Entries taken from a collection:

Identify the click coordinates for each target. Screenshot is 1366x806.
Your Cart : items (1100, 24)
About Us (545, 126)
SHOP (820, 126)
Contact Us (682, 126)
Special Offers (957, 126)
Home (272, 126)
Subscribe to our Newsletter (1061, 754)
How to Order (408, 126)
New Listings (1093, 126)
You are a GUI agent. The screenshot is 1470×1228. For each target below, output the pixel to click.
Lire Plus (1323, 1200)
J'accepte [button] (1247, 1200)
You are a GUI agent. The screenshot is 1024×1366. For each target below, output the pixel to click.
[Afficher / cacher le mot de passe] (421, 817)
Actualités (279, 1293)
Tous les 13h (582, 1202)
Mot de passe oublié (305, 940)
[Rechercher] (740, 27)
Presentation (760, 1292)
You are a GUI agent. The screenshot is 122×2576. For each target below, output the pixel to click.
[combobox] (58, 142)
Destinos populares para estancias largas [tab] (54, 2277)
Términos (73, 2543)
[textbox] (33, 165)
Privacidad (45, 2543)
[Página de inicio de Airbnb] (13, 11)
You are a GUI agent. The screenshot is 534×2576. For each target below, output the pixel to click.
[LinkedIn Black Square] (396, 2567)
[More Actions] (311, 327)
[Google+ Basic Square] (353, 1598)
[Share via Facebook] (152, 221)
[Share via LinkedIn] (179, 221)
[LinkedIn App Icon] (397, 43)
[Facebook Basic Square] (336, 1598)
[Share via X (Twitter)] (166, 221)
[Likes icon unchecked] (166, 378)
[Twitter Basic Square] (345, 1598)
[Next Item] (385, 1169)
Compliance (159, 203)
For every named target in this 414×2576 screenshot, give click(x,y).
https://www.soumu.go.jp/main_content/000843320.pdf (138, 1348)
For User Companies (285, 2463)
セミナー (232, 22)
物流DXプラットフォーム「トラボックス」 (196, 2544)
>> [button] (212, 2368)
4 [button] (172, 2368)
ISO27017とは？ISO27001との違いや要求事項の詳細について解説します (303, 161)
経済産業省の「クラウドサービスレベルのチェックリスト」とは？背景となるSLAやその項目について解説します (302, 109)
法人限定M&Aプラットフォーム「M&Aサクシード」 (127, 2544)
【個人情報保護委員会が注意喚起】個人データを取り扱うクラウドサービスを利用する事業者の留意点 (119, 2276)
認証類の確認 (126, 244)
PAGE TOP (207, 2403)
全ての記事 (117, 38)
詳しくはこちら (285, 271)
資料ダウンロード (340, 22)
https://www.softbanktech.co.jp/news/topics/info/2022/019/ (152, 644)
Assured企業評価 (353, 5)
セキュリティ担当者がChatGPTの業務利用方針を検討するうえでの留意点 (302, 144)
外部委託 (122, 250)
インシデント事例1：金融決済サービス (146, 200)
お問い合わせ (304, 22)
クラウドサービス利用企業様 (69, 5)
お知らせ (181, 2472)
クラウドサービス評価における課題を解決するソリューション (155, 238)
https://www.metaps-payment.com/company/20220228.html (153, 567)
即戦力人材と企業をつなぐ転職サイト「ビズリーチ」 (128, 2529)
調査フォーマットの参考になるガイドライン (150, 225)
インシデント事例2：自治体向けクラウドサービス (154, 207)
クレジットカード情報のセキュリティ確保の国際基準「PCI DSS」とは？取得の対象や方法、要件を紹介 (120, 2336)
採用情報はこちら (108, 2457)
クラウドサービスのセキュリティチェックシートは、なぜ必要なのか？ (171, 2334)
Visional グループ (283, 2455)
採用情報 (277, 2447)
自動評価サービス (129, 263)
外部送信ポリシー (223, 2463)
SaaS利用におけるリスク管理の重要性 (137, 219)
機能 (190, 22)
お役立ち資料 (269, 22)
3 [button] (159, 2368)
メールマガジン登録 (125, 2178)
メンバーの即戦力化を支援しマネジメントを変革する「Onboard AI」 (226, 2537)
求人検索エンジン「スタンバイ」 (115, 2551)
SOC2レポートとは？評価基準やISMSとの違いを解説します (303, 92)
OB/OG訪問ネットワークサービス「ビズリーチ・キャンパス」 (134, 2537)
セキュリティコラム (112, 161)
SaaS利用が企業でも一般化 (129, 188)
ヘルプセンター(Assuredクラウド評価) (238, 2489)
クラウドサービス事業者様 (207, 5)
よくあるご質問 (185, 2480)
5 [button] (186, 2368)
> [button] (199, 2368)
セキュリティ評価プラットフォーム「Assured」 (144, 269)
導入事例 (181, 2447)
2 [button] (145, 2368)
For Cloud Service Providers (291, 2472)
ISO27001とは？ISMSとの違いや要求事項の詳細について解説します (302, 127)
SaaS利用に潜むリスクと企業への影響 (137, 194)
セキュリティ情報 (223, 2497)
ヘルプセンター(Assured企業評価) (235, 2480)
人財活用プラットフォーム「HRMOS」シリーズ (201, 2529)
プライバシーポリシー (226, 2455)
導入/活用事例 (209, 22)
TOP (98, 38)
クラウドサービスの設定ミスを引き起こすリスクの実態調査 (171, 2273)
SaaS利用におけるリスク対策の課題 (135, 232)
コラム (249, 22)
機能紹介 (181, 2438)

Task brief: Every line above from the line with "採用情報 (277, 2447)" to the line with "For Cloud Service Providers (291, 2472)", inclusive, must be returned exactly; no other line belongs in the reply.

Result of this task:
採用情報 (277, 2447)
自動評価サービス (129, 263)
外部送信ポリシー (223, 2463)
SaaS利用におけるリスク管理の重要性 (137, 219)
機能 (190, 22)
お役立ち資料 (269, 22)
3 [button] (159, 2368)
メールマガジン登録 (125, 2178)
メンバーの即戦力化を支援しマネジメントを変革する「Onboard AI」 (226, 2537)
求人検索エンジン「スタンバイ」 (115, 2551)
SOC2レポートとは？評価基準やISMSとの違いを解説します (303, 92)
OB/OG訪問ネットワークサービス「ビズリーチ・キャンパス」 (134, 2537)
セキュリティコラム (112, 161)
SaaS利用が企業でも一般化 (129, 188)
ヘルプセンター(Assuredクラウド評価) (238, 2489)
クラウドサービス事業者様 (207, 5)
よくあるご質問 (185, 2480)
5 [button] (186, 2368)
> [button] (199, 2368)
セキュリティ評価プラットフォーム「Assured」 (144, 269)
導入事例 (181, 2447)
2 [button] (145, 2368)
For Cloud Service Providers (291, 2472)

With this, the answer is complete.